** Document **
The injunction was issued to restrain the defendant from continuing to dump its mining debris, tailings, and other refuse matter from its mines, into certain water-courses which washed the debris and materials down upon and spread them over the plaintiff's land, rendering it valueless for agricultural or other purposes.

1. It is no part of the general and ordinary business of a corporation to do unlawful acts. Acts which are of a continuous nature and threaten to destroy or irreparably injure the property of another, are unlawful, and enjoinable, at the suit of the person injured, not upon the ground of interfering with a lawful business, but upon the ground that every person is entitled to the protection of the law in the use and enjoyment of his property. But it is claimed that the doing of the acts, restrained by the injunction, are necessary to the successful carrying out of the business in which the defendant is engaged; and that, if the defendant be enjoined from carrying on its business in that way, hydraulic mining cannot be carried on at all. Yet the acts restrained are none the less unlawful, if they are injurious to the private rights of others; and the defendant is bound by law to so conduct its business as that it shall not be derogatory to the private rights of other property owners.

** Source data **
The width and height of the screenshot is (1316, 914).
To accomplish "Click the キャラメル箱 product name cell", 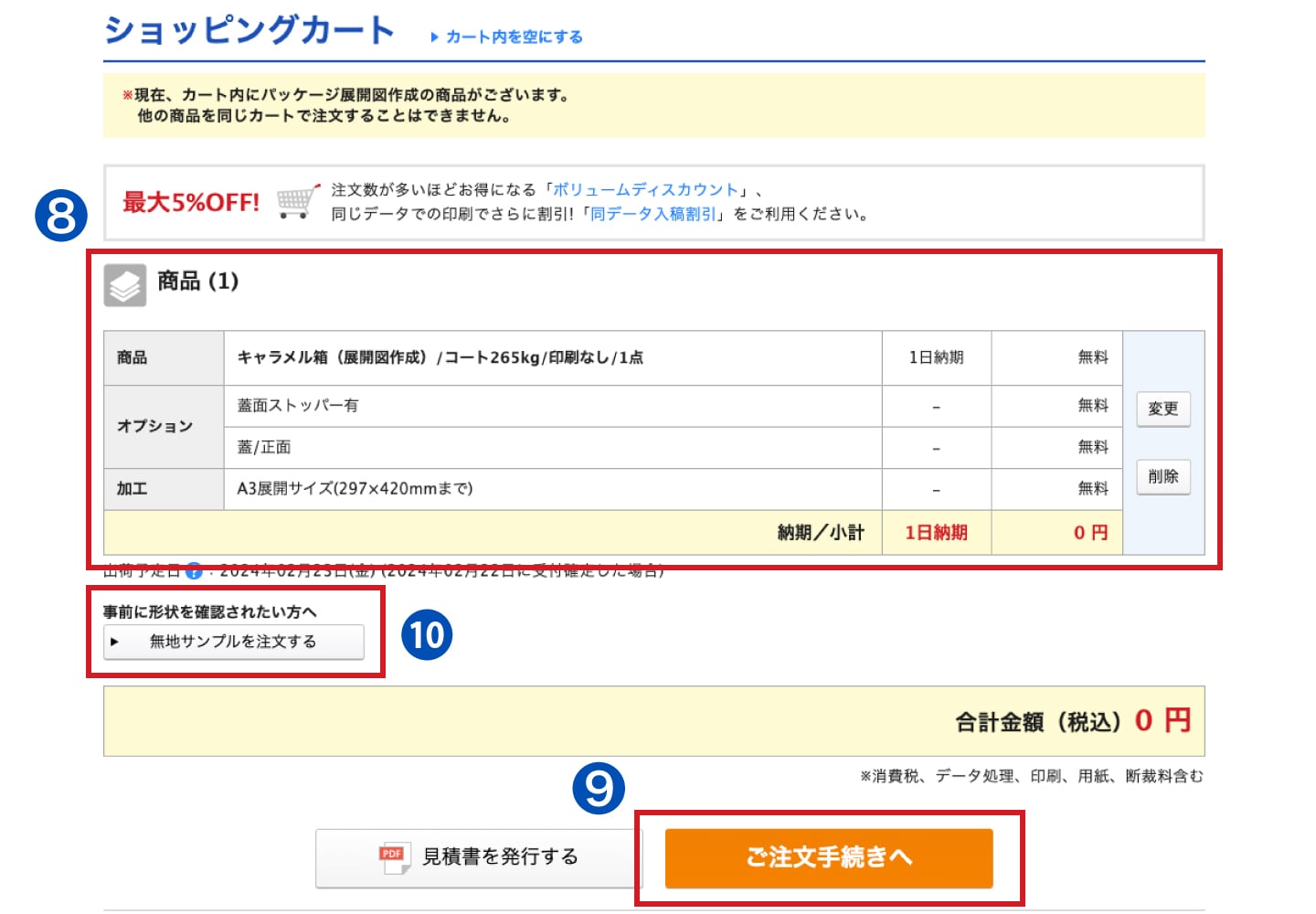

** Exercise directions **
Say whether each statement agrees with the passage on the mining injunction, answering yes or no and quoting the words of the passage that decide it. (a) The injunction barred the defendant from dumping mining debris into water-courses. (b) Acts of this kind may be enjoined because they interfere with a lawful business. (c) If the acts are necessary to the defendant's business, they are no longer unlawful.

** Answer for this exercise **
(a) Yes: "The injunction was issued to restrain the defendant from continuing to dump its mining debris, tailings, and other refuse matter from its mines, into certain water-courses"
(b) No: "not upon the ground of interfering with a lawful business, but upon the ground that every person is entitled to the protection of the law in the use and enjoyment of his property"
(c) No: "Yet the acts restrained are none the less unlawful, if they are injurious to the private rights of others"